Emergency Volunteer Corps of Nehalem Bay (EVCNB) Coordinator Linda Kozlowski said about 35 volunteers hit the streets directing traffic and whatever else was needed. Two emergency shelters were set up and residents were bringing food to the disaster teams on the scene.
“People were Johnny-on-the-spot, prepared and ready to respond,” she said. “The volunteers are very proud to have been helping their community.”
Not only are the volunteers proud, so is State Sen. Betsy Johnson of the exemplary efforts made to protect the welfare of the coastal community within her district.
“I have held Manzanita up repeatedly to other cities as an astonishing model of emergency preparedness,” she said. “There is a culture of preparedness in Manzanita that doesn’t exist anywhere else. It’s a comfort to the citizens and may have minimized any additional damage.”
While locals have weathered the storm well, the worst may be yet to come – as in dealing with the aftermath.
“Now that it’s over the clean-up begins,” Tillamook County Commissioner Mark Labhart said. “And some of the issues around all that start happening and sometimes those are worse than the disasters themselves.”
City Manager Jerry Taylor said the city has spent about $40,000 on debris collection and officials have suspended those efforts for the time being.
“We’re pretty much done with debris collection,” he said. “We’re still waiting to see how the insurance companies are going to handle the private sector.”

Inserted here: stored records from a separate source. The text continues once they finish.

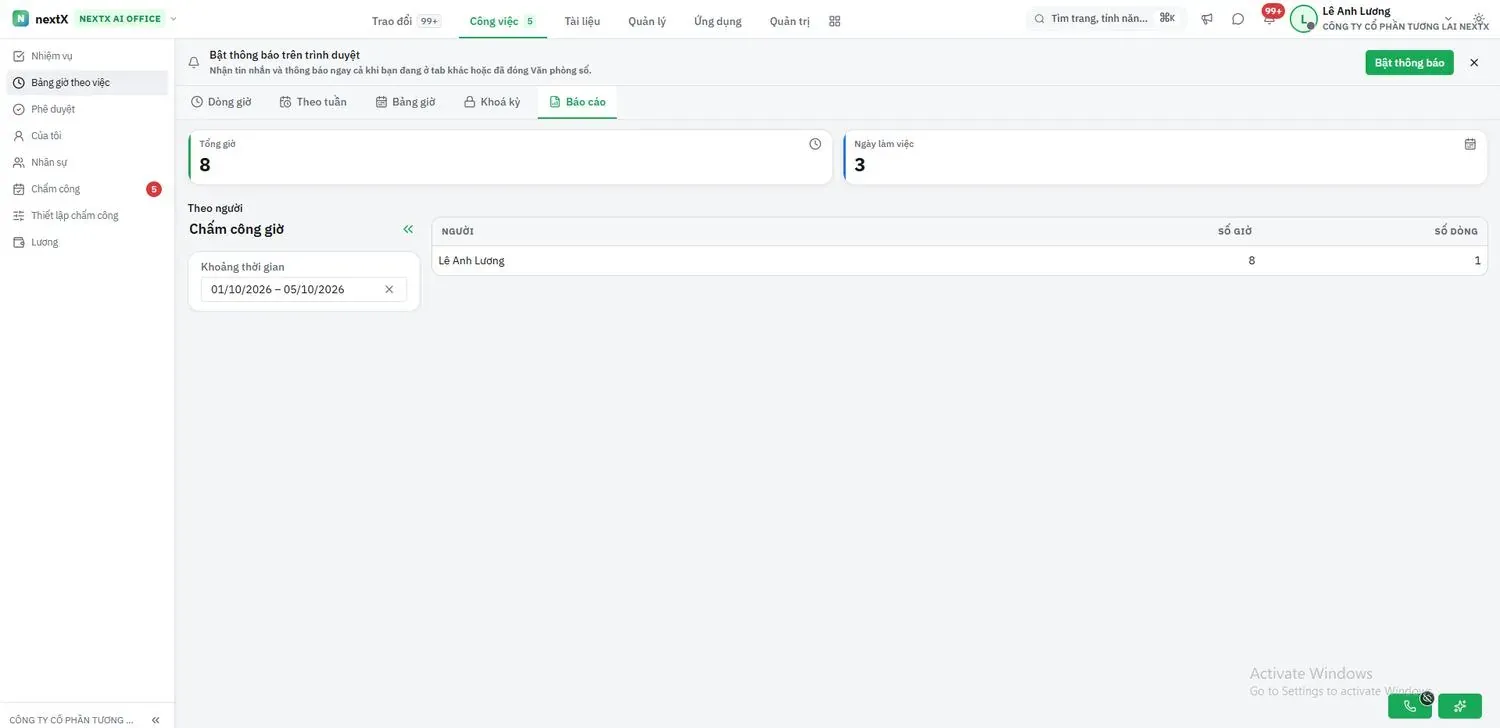Click the clock icon in Tổng giờ card
Image resolution: width=1500 pixels, height=728 pixels.
[815, 144]
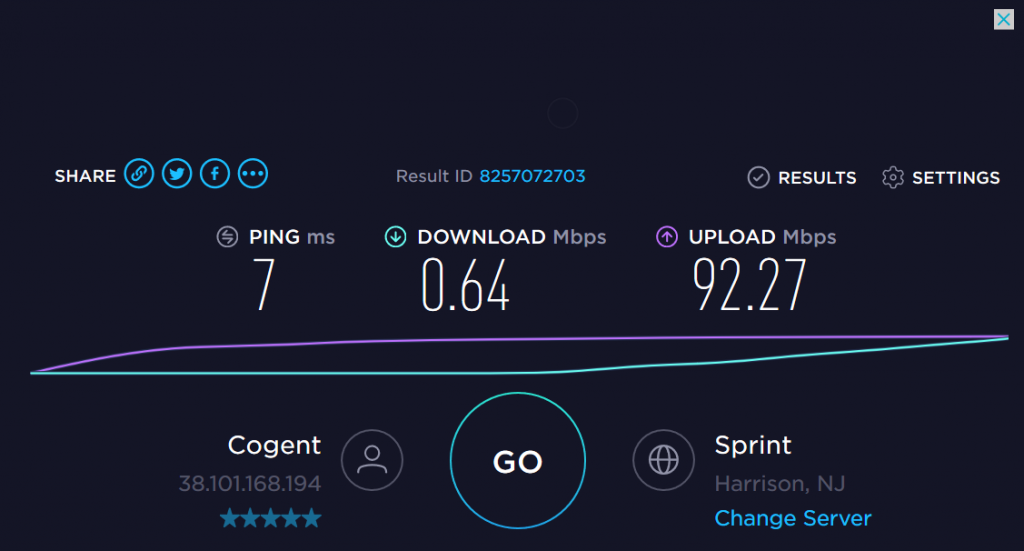
Task: Click the upload arrow icon
Action: point(666,236)
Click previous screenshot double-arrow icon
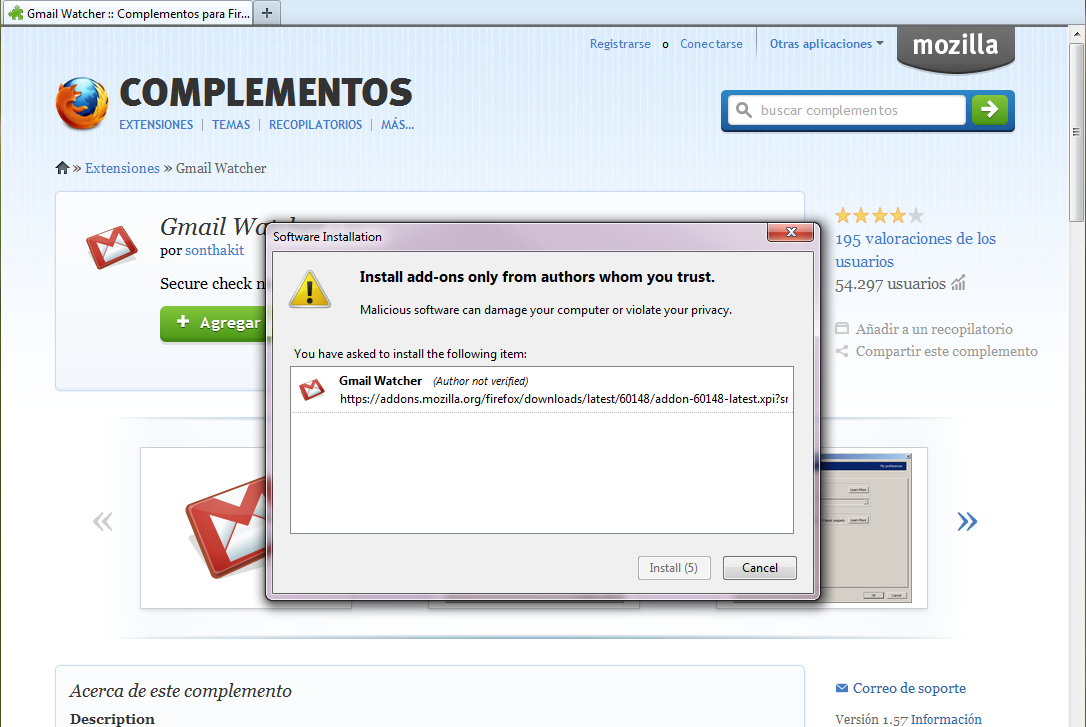This screenshot has width=1086, height=727. pyautogui.click(x=102, y=521)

Taylor added the city council is expected to revisit any clean-up concerns at their Nov. 9 regular meeting. A list of licensed contractors used by the county can be obtained at city hall for residents needing to remove debris from their yards and repair damages.
Residents with insurance questions can contact the State Insurance Commissioner by calling 503-378-4100, or visit the Oregon Department of Consumer and Business Services website at firstname.lastname@example.org.
A fund has also been set up to help Manzanita tornado victims at U.S. Bank in Manzanita. Donations are tax deductible because the fund is set up through the Folcrum Community Resources/Manzanita Tornado Relief fund, a 501-C3 entity.
Updates can be found on the fund’s Facebook page at www.facebook.com/manzanitatornadorelief. Donations can also be mailed to: Fulcrum Community Resources/Manzanita Tornado Relief, PO Box 44, Manzanita, OR 97130.
Over $1,500 was colleted for that fund during a community thanksgiving and pr
ayer service at St. Catherine Episcopal Church in Nehalem, Oct. 21.
Three other churches helped host the event including Calvary Bible Church, Covenant Community Church and Nehalem Bay United Methodist Church.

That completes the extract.